If I fill it out incorrectly, will it delay our travel?
If so, how long will we have to wait?
Can't I just call and ask the people who the primary parent is?
If they can't/won't tell us, should we just sent two copies filled out by each of us?

These, and many other, questions swam around my brain for about three days.  I finally sat on my bed and asked God to please give me a peace about who's name we put on the i600a so that I could get this other paperwork sent off.  And He did.  Hallelujah.  I took my peaceful God-given confidence and filled the 864 out as me being the primary parent.   As it turns out, that was exactly right, so we at least know those papers were correct.  
Side note:  I did call the TX people several times but they kept telling me I'd have to wait for a confirmation in the mail before they could tell me.  

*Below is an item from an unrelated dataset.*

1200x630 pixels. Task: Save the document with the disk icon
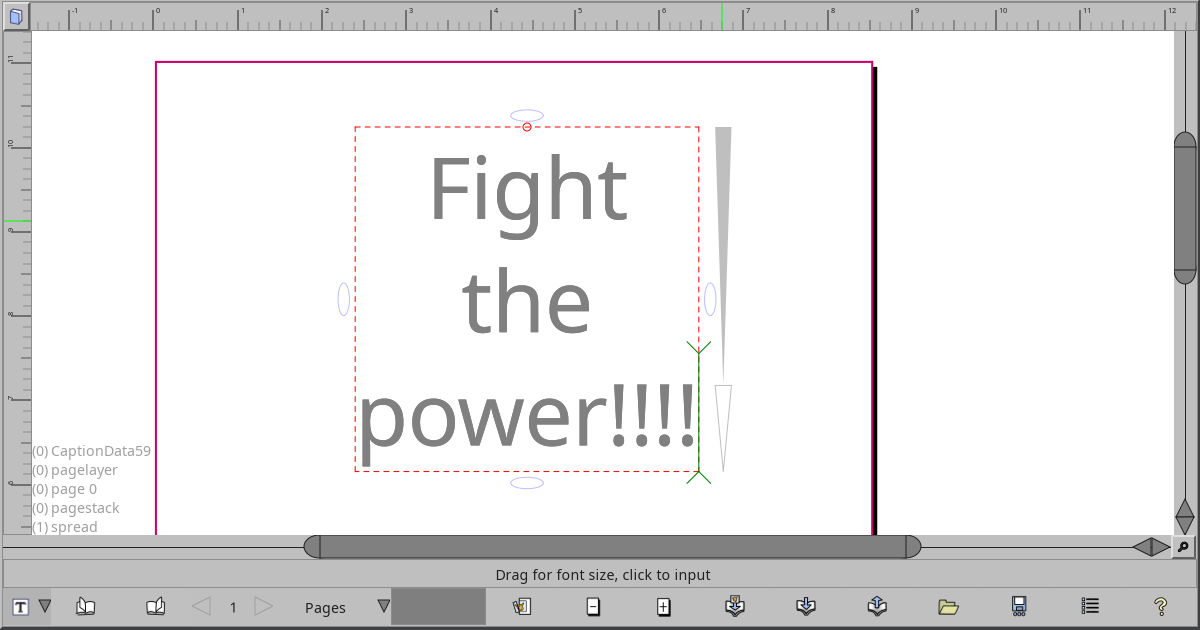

After a stressful week of paperwork, we overnighted the papers ($79 by the way) Monday.  Korea will *prayerfully* be getting our papers next week, and we will officially be on the waiting list for an EP (emigration permit).  Only a certain amount of EPs are released each year.  The quota will reset in January, so we are praying that we will be in one of the first groups.  Once Gia's EP is approved we will travel to get her!  

Again, we are praying for April travel.  We have had many kind and educated people explain to us how unlikely this is.  We are fine with that.  I've said it several times in the past two weeks and I'll say it again: We serve a big God.  He can make it happen if it's in His will.  We are soberly aware that this is a long shot, but we simply don't care.  :)   God is going to do mighty things through our prayers, even if it's only to change our hearts and teach us patience.  

I want to take just a minute to brag on God.  We were matched with Gia on a Thursday.  Friday is when we received all the acceptance paperwork.  Part of that paperwork was an invoice for $18,500.  I immediately emailed Holt back and asked when the money was due.  Their response:  upon acceptance. What?!   We ended up agreeing on a monthly payment plan, but they were clear that they needed money asap in order to process the paperwork.  Saturday morning I woke up to a $500 check in the mail from some very sweet college friends of ours.  They had no idea how God-ordained their timing was.  And then, we went to visit some other friends who gave us a precious card with a $1000 gift.  Seriously!  Another God timing thing.  I don't think any of these people desire recognition, but they know who they are.  THANK YOU!!  Y'all have shown us how wonderful God is through His people.  We only hope to be able to do the same for others in the future.  Those couples are not the only generous people that have helped us, but they are the most recent.  We are completely grateful to every single one of you that have donated or bought shirts.  We love you and can't wait for Gia to meet you!